At present, there are different projects ranging from PhD projects, at the Master level as well for Bachelor thesis.
Project: Machine Learning Room Temperature Superconductors
The field of superconducting hydrides has witnessed the first room-temperature superconductor. Recently, an unknown system formed by C-S-H had been reported with a maximum temperature of superconductivity close to 15-degree celsius. The crystalline structure and exact composition are still debated. Further progress in computational techniques is highly desirable to speed up the discovery of other high-Tc materials. Help could come from advanced methodologies such as machine learning models, fingerprints and neural networks that are robust and well tested in other fields. During the development of this project, you will be brought up top-speed into the state of the art material simulation methods: we will build a machine learning model and test its accuracy versus a curated database. Succeeding in this task, and you will be able to predict the superconducting values of Tc, at a relatively small fraction of the large computational overhead. Only a handful subset of materials from hundreds that have been proposed have been measured. Considering a large number of systems that contain hydrogen and the vast space of thermodynamic conditions yet to be explored, there is plenty of room for discovering your new high-Tc material!
Project: Complex Phase Transformation in 2D materials
Two-dimensional materials are substances with a thickness of a few nanometres or less. Electrons in these materials are free to move in the two-dimensional plane, but their restricted motion in the third direction is governed by quantum mechanics. Prominent examples include quantum wells and graphene. Other systems of interest are materials that easily exfoliate or are fabricated from 3D counterparts. We will focus on intermetallic compounds that, in their bulk, have been extensively studied for the purpose of thermoelectricity, superconductivity and as hard materials. Here, we revive a subset of materials overlooked by generations and understand the process that leads to a specific transformation from 3D to 2D. The transformation is not merely peeling like in graphite (which leads to graphene), it involves re-arranged of bonds and is driven by energetic reactions. Your aim is to understand further the transformation by mapping the lattice vibrations. Aiming to connect the results to an experimental observable (spectroscopy, Raman, IR, etc.). Succeeding in this task, and you will be able to unmask novel quantum materials.
Project: Computational Evaluation of Prospective High-Performance p-Type Transparent Conductors
Transparent electronic and photonic devices have been a long-coveted technological advancement that would enable the creation of many futuristic applications, allowing us to turn windows into power generators (solar panels). At the centre of this technological advancement are unique materials –transparent to visible light, yet capable of sustaining an electric current. Such materials, known as transparent conductors (TCs), are typically formed from wide bandgap semiconductors, where the mobile charge carriers are introduced by heavy doping. The electrons (n-type) or holes (p-type) are generated through point defect incorporation. Though such point defects, as the name implies, create structural imperfections in the host crystalline lattice, their presence is key to the performance of TC materials. High-throughput studies are gaining increasing popularity as a tool for predicting p-type transparent conductors. However, the lack of appropriate descriptors makes the efficient screening of materials for this purpose challenge.
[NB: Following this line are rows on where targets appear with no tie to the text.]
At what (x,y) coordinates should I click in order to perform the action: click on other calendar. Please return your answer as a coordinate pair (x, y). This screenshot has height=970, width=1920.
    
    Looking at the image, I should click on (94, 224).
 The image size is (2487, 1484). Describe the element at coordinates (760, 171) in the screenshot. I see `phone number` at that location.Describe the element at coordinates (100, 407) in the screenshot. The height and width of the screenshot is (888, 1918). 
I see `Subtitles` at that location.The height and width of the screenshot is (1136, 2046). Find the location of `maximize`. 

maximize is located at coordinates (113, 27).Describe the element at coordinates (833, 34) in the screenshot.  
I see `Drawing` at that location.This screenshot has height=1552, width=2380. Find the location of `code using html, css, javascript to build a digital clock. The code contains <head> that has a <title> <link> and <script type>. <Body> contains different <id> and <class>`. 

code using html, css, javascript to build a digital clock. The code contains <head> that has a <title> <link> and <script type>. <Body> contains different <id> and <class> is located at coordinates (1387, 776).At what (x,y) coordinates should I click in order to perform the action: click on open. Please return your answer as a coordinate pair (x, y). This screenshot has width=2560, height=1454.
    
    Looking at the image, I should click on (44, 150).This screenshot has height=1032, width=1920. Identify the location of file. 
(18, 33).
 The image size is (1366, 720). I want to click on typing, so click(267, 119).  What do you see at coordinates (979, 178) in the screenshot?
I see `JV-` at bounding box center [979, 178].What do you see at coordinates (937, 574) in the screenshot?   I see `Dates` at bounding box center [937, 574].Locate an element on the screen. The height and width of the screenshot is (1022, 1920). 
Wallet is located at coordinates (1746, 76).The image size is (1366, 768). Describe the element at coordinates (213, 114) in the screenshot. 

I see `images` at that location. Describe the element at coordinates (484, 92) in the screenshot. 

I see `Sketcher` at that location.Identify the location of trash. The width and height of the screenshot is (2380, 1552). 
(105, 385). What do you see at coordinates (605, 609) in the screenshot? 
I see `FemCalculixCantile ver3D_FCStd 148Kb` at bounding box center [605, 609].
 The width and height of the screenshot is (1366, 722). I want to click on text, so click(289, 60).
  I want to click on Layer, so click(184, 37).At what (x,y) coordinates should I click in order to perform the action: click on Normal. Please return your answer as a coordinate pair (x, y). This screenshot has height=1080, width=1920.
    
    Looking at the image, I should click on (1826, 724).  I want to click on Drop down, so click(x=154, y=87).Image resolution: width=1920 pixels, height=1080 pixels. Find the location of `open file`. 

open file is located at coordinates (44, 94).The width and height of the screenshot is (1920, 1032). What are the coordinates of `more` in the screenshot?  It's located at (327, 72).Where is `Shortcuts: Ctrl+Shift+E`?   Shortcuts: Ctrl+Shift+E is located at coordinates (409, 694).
Yet, to identify and validate novel descriptors, more robust data on non-oxide p-type transparent conductors is needed. During this project, you will focus on point-defect (native and impurity) calculations in a variety of wide bandgap materials. We suggest an in-depth investigation of the p-type propensity of all recently speculated, but not experimentally verified, p-type TC materials through an exhaustive study of native defects. Succeeding in this goal will open possibilities to advance the field of transparent conductors and bring futuristic applications at hand.